Task to carry out —
Return the data below unchanged, from the line containing "Click the curly braces icon in newColumn" through the end of the data.

Records provided —
begin
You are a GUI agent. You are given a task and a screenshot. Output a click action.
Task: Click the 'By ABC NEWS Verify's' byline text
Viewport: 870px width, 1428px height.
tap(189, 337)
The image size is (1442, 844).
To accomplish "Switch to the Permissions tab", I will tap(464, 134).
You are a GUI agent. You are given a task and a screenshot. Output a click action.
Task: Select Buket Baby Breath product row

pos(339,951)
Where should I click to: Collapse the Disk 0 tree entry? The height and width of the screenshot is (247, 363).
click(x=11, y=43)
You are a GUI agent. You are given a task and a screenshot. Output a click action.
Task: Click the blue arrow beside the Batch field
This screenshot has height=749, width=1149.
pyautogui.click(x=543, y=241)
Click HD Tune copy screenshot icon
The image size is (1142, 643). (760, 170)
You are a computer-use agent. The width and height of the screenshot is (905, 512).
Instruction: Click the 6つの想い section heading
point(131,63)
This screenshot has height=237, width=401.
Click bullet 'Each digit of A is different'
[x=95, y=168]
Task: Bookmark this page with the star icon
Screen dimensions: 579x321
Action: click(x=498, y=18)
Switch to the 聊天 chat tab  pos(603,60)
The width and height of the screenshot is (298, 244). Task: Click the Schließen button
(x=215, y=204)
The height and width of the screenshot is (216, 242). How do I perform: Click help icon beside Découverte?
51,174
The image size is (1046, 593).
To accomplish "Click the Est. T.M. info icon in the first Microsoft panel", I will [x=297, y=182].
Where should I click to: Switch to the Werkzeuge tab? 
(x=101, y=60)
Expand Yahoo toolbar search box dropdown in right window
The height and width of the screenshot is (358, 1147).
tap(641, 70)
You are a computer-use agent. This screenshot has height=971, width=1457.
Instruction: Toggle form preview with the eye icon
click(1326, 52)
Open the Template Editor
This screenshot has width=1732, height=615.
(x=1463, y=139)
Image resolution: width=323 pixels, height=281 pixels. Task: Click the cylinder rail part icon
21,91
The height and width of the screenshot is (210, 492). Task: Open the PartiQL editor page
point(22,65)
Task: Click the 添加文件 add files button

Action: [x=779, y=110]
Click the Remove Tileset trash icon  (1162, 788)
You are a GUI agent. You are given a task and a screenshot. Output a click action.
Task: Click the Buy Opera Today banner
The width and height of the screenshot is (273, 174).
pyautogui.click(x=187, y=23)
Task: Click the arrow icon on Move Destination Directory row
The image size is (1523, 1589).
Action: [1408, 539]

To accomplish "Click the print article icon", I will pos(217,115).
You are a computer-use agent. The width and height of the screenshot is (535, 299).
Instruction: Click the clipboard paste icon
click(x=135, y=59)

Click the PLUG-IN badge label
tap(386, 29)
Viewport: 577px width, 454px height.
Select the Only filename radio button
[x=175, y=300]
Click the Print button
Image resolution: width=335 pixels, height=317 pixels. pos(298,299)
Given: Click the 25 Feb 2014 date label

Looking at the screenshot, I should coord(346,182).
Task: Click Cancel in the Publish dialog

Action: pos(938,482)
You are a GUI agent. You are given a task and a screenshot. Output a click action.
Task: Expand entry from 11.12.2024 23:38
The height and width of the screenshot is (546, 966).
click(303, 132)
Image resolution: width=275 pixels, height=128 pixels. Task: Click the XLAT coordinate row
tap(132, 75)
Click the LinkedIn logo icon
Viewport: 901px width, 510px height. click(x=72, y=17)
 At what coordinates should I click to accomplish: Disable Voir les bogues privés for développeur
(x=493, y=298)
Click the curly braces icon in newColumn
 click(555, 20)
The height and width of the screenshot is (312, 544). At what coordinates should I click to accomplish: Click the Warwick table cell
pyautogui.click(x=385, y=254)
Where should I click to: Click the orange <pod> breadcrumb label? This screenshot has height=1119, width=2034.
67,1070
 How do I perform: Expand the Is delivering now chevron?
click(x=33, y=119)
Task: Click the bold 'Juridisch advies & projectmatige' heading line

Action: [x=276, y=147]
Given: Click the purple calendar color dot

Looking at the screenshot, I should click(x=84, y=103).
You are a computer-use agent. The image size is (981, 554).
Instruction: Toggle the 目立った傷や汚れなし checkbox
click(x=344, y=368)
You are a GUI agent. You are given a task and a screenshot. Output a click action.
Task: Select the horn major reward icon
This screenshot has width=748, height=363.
end
Response —
Click the curly braces icon in newColumn
 click(555, 20)
The height and width of the screenshot is (312, 544). At what coordinates should I click to accomplish: Click the Warwick table cell
pyautogui.click(x=385, y=254)
Where should I click to: Click the orange <pod> breadcrumb label? This screenshot has height=1119, width=2034.
67,1070
 How do I perform: Expand the Is delivering now chevron?
click(x=33, y=119)
Task: Click the bold 'Juridisch advies & projectmatige' heading line

Action: [x=276, y=147]
Given: Click the purple calendar color dot

Looking at the screenshot, I should click(x=84, y=103).
You are a computer-use agent. The image size is (981, 554).
Instruction: Toggle the 目立った傷や汚れなし checkbox
click(x=344, y=368)
You are a GUI agent. You are given a task and a screenshot. Output a click action.
Task: Select the horn major reward icon
This screenshot has width=748, height=363.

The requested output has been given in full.